## Supplied material
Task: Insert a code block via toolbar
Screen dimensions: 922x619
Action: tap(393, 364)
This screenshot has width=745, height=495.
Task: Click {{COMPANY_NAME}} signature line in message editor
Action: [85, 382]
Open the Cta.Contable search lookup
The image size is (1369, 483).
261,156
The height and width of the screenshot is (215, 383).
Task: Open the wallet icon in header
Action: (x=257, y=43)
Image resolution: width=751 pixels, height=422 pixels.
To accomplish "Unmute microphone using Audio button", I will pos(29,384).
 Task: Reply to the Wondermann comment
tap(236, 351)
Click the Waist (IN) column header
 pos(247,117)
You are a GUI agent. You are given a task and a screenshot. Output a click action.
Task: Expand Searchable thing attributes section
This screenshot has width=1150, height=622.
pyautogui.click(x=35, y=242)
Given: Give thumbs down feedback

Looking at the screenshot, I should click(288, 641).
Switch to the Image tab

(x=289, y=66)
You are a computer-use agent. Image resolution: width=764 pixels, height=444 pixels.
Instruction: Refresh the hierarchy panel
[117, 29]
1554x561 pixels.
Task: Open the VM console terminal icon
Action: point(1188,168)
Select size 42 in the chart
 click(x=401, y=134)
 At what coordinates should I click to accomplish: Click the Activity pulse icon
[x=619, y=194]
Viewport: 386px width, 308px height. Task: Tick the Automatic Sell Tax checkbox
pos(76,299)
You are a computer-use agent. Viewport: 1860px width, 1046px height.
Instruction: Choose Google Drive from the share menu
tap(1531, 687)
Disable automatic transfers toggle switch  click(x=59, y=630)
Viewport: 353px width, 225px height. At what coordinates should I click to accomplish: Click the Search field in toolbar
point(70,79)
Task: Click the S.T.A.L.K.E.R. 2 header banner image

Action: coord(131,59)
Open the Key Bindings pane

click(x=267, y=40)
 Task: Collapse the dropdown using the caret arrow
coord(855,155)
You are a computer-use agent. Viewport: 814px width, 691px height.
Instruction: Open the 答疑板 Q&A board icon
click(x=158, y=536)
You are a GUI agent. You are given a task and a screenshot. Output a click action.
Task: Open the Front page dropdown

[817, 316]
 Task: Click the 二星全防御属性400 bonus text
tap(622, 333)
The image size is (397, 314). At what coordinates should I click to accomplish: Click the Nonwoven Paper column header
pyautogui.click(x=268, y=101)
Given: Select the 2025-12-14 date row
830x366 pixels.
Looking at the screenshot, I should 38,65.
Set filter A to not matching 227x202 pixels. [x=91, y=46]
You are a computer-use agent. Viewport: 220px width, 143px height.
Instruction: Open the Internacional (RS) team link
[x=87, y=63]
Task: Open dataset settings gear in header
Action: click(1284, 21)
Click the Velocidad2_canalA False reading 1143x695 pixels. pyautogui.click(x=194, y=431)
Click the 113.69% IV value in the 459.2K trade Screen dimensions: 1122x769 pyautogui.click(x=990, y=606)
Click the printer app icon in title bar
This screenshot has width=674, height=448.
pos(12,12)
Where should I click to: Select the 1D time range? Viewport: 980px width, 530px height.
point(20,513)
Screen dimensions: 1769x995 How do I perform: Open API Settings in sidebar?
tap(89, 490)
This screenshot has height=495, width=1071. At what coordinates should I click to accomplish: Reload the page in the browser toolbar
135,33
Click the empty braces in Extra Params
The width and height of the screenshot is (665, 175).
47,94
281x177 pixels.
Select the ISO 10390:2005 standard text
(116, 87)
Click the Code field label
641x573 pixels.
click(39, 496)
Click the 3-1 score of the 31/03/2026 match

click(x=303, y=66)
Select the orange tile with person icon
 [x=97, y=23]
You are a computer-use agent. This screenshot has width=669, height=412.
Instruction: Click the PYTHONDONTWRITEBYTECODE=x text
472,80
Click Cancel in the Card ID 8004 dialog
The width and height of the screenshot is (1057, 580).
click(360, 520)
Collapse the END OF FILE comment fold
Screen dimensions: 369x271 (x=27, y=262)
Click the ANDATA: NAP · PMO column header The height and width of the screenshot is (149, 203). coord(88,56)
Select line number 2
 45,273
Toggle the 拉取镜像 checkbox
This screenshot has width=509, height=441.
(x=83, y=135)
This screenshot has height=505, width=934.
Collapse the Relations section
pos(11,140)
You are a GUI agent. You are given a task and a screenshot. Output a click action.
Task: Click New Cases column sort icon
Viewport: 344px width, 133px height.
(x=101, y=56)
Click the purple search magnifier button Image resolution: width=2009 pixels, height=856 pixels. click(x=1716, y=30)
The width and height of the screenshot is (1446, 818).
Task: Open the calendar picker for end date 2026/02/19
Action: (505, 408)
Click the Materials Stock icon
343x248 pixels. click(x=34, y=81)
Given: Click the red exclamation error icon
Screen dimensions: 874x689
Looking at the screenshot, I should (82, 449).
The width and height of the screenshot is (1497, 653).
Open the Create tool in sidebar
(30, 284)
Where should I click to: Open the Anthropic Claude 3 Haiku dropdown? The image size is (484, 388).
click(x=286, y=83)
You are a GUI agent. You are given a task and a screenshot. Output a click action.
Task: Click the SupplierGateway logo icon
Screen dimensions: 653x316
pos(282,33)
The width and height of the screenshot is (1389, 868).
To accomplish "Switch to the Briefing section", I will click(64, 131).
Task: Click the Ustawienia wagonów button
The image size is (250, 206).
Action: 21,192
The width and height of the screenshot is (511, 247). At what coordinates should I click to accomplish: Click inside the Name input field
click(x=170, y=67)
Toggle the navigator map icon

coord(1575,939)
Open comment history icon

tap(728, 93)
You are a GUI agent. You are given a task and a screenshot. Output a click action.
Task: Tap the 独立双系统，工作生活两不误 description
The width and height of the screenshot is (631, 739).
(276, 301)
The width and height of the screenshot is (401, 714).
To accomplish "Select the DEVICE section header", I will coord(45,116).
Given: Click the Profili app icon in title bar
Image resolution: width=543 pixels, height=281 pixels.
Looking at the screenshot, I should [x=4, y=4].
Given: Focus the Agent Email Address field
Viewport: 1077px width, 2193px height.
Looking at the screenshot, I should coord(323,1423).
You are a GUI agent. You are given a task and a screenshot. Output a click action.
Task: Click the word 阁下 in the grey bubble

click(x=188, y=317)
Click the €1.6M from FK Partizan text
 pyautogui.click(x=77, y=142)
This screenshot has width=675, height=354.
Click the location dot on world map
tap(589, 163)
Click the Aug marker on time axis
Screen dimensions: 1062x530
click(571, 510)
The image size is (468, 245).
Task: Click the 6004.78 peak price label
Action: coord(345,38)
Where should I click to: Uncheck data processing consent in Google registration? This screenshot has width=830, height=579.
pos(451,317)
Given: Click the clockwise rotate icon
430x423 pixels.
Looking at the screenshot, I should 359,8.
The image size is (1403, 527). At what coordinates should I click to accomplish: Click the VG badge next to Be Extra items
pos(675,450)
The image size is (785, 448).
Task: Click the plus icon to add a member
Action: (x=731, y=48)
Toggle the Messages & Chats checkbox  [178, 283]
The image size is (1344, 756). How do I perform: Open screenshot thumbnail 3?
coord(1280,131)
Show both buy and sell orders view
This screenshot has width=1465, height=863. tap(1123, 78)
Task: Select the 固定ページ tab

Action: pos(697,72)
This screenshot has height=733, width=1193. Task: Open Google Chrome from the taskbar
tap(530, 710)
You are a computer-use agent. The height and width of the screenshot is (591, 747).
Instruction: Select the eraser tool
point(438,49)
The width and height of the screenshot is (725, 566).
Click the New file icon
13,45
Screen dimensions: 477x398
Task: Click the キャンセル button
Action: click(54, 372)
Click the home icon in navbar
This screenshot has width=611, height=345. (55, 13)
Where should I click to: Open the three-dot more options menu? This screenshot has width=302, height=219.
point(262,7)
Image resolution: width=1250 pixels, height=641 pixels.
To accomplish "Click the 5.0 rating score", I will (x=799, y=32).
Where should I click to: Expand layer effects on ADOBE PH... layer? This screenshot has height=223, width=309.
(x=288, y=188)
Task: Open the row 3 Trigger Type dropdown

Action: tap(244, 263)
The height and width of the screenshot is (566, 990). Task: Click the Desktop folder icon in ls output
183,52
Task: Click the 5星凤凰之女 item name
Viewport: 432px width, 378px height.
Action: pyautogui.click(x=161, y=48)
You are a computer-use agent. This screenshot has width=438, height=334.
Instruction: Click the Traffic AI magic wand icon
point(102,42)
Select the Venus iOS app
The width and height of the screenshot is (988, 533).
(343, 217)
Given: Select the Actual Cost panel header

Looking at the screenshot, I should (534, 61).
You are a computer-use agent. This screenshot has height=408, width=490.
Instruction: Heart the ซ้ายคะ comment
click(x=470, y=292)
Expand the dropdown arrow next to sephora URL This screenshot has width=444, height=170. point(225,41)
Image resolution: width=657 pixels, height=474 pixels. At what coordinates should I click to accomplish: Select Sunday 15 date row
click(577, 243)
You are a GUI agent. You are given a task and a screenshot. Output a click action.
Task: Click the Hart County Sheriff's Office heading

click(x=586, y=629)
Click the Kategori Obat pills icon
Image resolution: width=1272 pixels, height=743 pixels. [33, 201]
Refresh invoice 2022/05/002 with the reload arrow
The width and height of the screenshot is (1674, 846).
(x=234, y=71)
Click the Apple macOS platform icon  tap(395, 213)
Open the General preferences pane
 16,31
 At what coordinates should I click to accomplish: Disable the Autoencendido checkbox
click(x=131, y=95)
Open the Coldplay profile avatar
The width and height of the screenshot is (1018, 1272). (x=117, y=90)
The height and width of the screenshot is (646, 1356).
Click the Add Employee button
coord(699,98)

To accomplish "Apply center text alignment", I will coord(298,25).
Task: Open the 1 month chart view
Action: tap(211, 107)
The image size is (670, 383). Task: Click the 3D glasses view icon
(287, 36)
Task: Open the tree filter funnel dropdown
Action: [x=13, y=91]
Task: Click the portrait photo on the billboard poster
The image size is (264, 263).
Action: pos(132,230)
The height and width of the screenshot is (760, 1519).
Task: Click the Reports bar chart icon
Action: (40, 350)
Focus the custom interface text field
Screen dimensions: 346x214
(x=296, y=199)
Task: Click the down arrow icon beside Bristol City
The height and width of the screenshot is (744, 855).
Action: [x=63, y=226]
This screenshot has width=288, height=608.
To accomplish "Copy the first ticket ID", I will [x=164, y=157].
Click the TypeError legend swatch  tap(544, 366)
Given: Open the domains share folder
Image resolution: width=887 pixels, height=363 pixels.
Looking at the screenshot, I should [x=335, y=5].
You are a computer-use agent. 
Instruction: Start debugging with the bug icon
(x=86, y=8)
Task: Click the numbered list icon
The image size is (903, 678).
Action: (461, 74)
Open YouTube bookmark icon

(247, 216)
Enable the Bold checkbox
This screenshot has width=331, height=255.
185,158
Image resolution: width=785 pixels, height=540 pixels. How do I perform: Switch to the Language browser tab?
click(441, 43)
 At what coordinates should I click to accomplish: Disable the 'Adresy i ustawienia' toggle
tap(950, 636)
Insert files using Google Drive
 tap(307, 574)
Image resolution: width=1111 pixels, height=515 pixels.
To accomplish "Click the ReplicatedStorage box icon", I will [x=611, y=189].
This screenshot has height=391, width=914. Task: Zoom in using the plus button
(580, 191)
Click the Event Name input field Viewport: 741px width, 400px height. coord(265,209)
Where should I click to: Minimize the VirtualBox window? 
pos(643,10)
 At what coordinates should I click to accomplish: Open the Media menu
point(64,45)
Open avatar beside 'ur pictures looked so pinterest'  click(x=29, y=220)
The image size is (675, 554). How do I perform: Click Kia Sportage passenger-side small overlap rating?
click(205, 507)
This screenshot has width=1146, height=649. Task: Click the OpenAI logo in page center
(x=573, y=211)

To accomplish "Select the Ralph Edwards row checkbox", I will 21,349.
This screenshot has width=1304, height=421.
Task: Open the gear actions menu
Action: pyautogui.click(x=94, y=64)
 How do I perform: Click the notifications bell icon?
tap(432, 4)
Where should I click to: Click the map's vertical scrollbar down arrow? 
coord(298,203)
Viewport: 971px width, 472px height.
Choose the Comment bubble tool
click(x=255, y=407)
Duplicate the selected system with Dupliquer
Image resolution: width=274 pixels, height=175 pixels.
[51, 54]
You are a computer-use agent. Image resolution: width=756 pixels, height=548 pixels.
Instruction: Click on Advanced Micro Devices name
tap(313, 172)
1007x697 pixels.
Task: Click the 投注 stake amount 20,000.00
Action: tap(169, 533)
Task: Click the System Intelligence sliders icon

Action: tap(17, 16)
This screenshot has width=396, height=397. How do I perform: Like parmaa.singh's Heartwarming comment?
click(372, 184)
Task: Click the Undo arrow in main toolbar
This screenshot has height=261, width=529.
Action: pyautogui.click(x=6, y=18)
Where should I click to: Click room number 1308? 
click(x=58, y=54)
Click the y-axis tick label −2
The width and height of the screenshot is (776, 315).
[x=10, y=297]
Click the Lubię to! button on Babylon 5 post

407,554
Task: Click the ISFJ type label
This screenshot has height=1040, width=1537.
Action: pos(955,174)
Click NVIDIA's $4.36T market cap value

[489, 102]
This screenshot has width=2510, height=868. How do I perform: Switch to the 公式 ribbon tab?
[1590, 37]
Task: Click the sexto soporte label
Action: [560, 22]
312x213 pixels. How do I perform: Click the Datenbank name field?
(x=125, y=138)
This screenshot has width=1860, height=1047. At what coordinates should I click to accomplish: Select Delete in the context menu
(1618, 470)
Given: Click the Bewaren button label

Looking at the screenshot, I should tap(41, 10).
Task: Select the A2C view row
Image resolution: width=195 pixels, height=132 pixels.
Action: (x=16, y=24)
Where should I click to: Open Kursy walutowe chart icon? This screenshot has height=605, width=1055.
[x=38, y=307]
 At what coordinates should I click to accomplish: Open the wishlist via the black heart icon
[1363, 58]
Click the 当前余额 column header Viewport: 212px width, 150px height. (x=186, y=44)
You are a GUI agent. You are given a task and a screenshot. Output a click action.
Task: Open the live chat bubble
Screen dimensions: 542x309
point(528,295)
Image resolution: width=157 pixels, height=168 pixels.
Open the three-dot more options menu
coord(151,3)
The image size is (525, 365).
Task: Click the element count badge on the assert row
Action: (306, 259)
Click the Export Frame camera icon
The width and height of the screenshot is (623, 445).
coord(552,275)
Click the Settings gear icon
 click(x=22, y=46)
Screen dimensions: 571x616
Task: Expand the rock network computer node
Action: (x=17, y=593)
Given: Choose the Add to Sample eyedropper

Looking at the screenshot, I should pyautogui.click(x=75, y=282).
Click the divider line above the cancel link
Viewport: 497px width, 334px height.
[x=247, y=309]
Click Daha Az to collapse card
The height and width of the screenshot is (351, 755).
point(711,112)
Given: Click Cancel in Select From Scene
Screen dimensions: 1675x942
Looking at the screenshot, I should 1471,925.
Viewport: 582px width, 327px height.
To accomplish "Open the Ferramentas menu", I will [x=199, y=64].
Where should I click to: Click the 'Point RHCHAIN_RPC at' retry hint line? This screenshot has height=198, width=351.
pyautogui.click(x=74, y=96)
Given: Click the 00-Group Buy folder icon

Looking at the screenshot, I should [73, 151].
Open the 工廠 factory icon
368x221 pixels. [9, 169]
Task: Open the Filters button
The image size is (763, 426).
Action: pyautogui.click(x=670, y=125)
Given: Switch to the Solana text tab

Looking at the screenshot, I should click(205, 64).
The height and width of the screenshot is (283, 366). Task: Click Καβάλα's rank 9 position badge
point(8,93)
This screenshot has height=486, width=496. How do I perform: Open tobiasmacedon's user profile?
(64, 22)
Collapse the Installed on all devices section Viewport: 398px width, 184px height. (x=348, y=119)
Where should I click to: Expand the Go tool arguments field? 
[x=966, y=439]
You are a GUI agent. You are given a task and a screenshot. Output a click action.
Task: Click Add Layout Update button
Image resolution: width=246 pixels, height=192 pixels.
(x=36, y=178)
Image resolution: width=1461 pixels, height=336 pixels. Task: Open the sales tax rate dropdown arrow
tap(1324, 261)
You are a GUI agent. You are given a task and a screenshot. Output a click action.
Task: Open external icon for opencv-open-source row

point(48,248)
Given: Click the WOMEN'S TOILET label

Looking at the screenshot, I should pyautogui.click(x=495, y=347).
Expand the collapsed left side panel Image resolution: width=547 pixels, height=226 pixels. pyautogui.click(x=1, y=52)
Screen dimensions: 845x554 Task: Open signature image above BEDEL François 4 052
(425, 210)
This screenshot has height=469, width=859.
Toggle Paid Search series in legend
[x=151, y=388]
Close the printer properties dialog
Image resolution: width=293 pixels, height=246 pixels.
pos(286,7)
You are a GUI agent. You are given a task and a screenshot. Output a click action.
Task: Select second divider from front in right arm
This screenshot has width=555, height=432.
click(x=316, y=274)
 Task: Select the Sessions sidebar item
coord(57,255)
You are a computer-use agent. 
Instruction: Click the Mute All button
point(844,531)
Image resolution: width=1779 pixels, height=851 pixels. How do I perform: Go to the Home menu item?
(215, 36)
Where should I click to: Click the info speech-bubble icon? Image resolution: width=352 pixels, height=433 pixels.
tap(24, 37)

## The exercise
Rewrite the records from the line with "Task: Open the Filters button" up to and including the line with "point(8,93)", swapping "Solana" for "Bitcoin" and leaving everything else unchanged.

## Expected output
Task: Open the Filters button
The image size is (763, 426).
Action: pyautogui.click(x=670, y=125)
Given: Switch to the Bitcoin text tab

Looking at the screenshot, I should click(205, 64).
The height and width of the screenshot is (283, 366). Task: Click Καβάλα's rank 9 position badge
point(8,93)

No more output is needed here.